Justice Kennedy also noted that the General Assembly has not imposed upon the patient or the patient’s representative any burden of demonstrating a reason for accessing the medical record. Instead, all the statute requires is for a patient or a patient’s representative to “submit to the health care provider a written request signed by the patient…dated not more than one year before the date on which it is submitted.”

The case was remanded to the trial court to apply the Court’s definition of medical record.

Justices Paul E. Pfeifer, Judith L. French, and William M. O’Neill joined the opinion.

Chief Justice Maureen O’Connor concurred in judgment only.

Justice O’Donnell Suggests Data Was Risk Management Records

In a dissenting opinion, Justice Terrence O’Donnell noted the cardiac monitoring records were generated and maintained by the hospital’s risk management department for risk management purposes. They are not records used in the process of a patient’s health care treatment and therefore are not medical records as defined by the law, he asserted.

Justice O’Donnell noted that Reagan-Nichols testified the hospital does not maintain all the data generated during a patient’s stay and if the hospital printed out all the data from the equipment monitoring a patient, it would results in “loads of paper” in the chart. She testified that a doctor or nurse has the discretion to make printouts from monitoring strips and send them to the medical records department, but the monitoring equipment is not accessible to the department and the data in the equipment is not maintained by the department.

Justice O’Donnell explained that the medical data that exists or has been generated and maintained by a hospital does not automatically require it be produced as a medical record.

“The legislature could have mandated that health care providers maintain and produce all patient data generated for any purpose, but it did not do so. Rather, it particularly specified that medical records are those generated and maintained by a medical provider in the process of the patient’s health care treatment,” he wrote.

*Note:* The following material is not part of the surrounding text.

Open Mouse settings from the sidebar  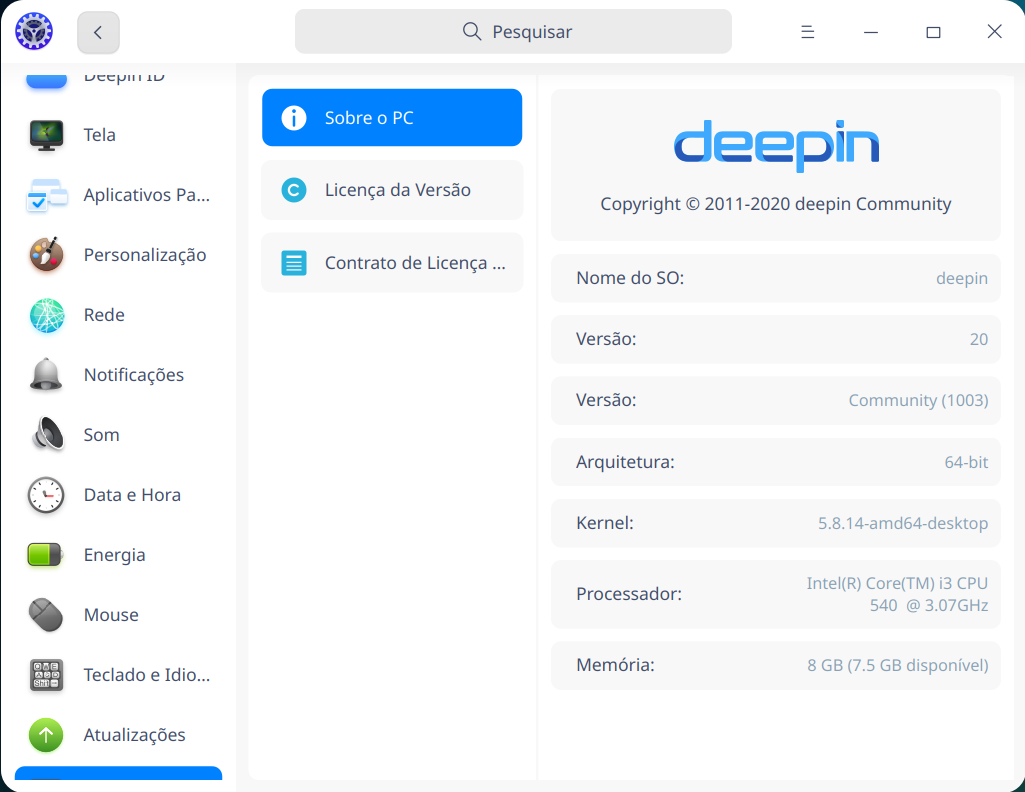click(x=110, y=614)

Justice O’Donnell concluded that the hospital monitored Griffith’s heart but did not maintain the data in the process of his treatment. Rather, the risk management department produced monitoring strips after Howard was discharged for its own purposes; at that point, he explained, the hospital was no longer providing any medical care to him, the risk management department could not have generated and maintained that data “in the process of the patient’s health care treatment,” and the hospital therefore had no obligation to provide the data to Griffith.

Justice Lanzinger Maintains Providers Have Discretion

Justice Judith Ann Lanzinger also dissented, noting she would have dismissed the case without deciding the medical records dispute because Griffith’s wrongful-death claim against the hospital was settled and there was no ongoing dispute between the parties. She stated the majority “sidesteps” Aultman’s argument that the hospital has discretion in deciding what data should be made part of the medical record.

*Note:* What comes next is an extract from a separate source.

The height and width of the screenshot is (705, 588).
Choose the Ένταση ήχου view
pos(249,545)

She wrote that the judgment of treating healthcare providers must be relied on, and they are best able to determine what information is relevant to a patient’s treatment. Hospitals and providers have multiple employees collecting and maintaining data, she noted, and many hospitals have committees determining what information needs to be included in the medical records.

“While a medical record may include data in any form, R.C. 3701.74(A)(8) specifies that in order for data to be a part of the medical record, that data must be generated and maintained by the healthcare provider in the process of the patient’s health care treatment,” she wrote. “This language implies that it is within a hospital’s discretion, through its employees, to select, preserve, and store records relevant to the health care provider of a particular patient in the manner it sees fit.”

The case is cited 2014-1055. Griffith v. Aultman Hosp., Slip Opinion No. 2016-Ohio-1138.